Leading French biodiesel (RME) producer Groupe Avril has temporarily shut in an unspecified amount of its production as demand and profits dive, a result of the Covid-19 pandemic and resulting movement restrictions.

Avril chief executive Jean-Philippe Puig said the firm has "only three plants currently in operation" out of six. Avril has yet to respond to questions over which plants have been shut. The firm has units at Bassens, Sete, two at Rouen, Lezoux and Le Meriot. Capacity is around 1.4mn t/yr.

Puig cited a fall of 60pc in diesel-powered vehicles on the roads this month, which has cut demand for biodiesel blending. The drop in the price of biodiesel has been sharp, but this has not been matched by a corresponding fall in the price of rapeseed oil, making biodiesel production uneconomic. "The prices are catastrophic and are at a level where we should stop everything. We have had prices drop below zero," he said.

Puig says biodiesel orders for April into May have also declined sharply.

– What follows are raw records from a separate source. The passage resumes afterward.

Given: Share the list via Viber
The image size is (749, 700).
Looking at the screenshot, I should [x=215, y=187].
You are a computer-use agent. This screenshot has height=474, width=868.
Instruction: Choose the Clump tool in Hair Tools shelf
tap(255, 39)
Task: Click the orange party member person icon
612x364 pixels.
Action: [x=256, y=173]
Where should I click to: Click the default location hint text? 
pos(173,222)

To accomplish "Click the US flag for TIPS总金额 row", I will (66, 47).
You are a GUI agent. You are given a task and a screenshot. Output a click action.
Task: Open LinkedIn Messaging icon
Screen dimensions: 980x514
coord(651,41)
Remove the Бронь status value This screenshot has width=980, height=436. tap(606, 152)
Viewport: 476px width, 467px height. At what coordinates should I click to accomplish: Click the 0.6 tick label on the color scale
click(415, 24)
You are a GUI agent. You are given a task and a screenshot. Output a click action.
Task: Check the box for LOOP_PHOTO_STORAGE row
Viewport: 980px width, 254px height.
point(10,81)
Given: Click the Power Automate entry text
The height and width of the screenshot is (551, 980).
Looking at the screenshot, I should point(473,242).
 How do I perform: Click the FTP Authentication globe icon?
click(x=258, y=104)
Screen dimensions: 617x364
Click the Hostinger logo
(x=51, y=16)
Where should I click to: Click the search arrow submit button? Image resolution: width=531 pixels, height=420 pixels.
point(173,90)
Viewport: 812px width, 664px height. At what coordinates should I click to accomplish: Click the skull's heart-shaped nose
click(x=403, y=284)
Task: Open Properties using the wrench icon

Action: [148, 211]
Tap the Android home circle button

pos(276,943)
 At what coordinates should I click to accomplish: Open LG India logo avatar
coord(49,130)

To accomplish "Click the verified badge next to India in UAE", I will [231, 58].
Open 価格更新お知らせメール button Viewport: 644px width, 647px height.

Avril is also a major rapeseed crusher and vegetable oil producer, but its volumes of rapeseed oil destined for production of biodiesel are now lying spare. "We are trying to find outlets to export the oil," said Puig. The company has looked at trying to export cargoes to China, according to Puig.

Avril has already said that a 250,000 t/yr biodiesel train at its plant in Rouen — one of two similar-sized units at the plant — would not be brought back on stream yet, following a fire in March.

The rise in imports of biodiesel in France has been a long term issue for the company. It prompted Avril to look to either offload plants or attract partners into its domestic biodiesel production last year. In November it said it had posted losses of €133mn ($145mn) in three years at its biodiesel division.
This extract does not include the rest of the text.